**Task goal**
All of the entries below are to be copied word for word.
*** Opening Data for the task ***
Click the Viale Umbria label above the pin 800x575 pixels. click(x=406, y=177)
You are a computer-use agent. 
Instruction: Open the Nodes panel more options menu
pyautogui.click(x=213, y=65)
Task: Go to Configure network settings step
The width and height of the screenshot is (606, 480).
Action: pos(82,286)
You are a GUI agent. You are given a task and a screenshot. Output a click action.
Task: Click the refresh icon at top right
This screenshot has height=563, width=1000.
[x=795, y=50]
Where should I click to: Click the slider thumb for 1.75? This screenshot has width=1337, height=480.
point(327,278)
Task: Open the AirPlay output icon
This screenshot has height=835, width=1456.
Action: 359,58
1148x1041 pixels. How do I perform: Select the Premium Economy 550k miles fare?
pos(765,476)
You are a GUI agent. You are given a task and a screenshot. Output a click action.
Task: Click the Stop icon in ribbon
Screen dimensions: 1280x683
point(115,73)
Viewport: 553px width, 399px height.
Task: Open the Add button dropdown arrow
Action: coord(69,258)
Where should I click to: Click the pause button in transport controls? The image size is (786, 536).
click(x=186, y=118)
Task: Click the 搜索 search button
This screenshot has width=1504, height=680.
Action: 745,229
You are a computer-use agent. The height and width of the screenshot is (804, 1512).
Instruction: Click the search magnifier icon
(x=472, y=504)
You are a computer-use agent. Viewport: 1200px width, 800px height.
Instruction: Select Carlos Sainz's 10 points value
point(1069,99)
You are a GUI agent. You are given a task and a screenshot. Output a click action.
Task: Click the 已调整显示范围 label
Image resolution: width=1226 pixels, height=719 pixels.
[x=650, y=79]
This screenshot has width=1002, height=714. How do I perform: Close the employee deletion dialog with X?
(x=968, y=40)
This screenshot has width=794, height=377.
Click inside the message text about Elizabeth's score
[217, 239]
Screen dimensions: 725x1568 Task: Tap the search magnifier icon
*** Closing Data for the task ***
**Your solution**
Click the Viale Umbria label above the pin 800x575 pixels. click(x=406, y=177)
You are a computer-use agent. 
Instruction: Open the Nodes panel more options menu
pyautogui.click(x=213, y=65)
Task: Go to Configure network settings step
The width and height of the screenshot is (606, 480).
Action: pos(82,286)
You are a GUI agent. You are given a task and a screenshot. Output a click action.
Task: Click the refresh icon at top right
This screenshot has height=563, width=1000.
[x=795, y=50]
Where should I click to: Click the slider thumb for 1.75? This screenshot has width=1337, height=480.
point(327,278)
Task: Open the AirPlay output icon
This screenshot has height=835, width=1456.
Action: 359,58
1148x1041 pixels. How do I perform: Select the Premium Economy 550k miles fare?
pos(765,476)
You are a GUI agent. You are given a task and a screenshot. Output a click action.
Task: Click the Stop icon in ribbon
Screen dimensions: 1280x683
point(115,73)
Viewport: 553px width, 399px height.
Task: Open the Add button dropdown arrow
Action: coord(69,258)
Where should I click to: Click the pause button in transport controls? The image size is (786, 536).
click(x=186, y=118)
Task: Click the 搜索 search button
This screenshot has width=1504, height=680.
Action: 745,229
You are a computer-use agent. The height and width of the screenshot is (804, 1512).
Instruction: Click the search magnifier icon
(x=472, y=504)
You are a computer-use agent. Viewport: 1200px width, 800px height.
Instruction: Select Carlos Sainz's 10 points value
point(1069,99)
You are a GUI agent. You are given a task and a screenshot. Output a click action.
Task: Click the 已调整显示范围 label
Image resolution: width=1226 pixels, height=719 pixels.
[x=650, y=79]
This screenshot has width=1002, height=714. How do I perform: Close the employee deletion dialog with X?
(x=968, y=40)
This screenshot has width=794, height=377.
Click inside the message text about Elizabeth's score
[217, 239]
Screen dimensions: 725x1568 Task: Tap the search magnifier icon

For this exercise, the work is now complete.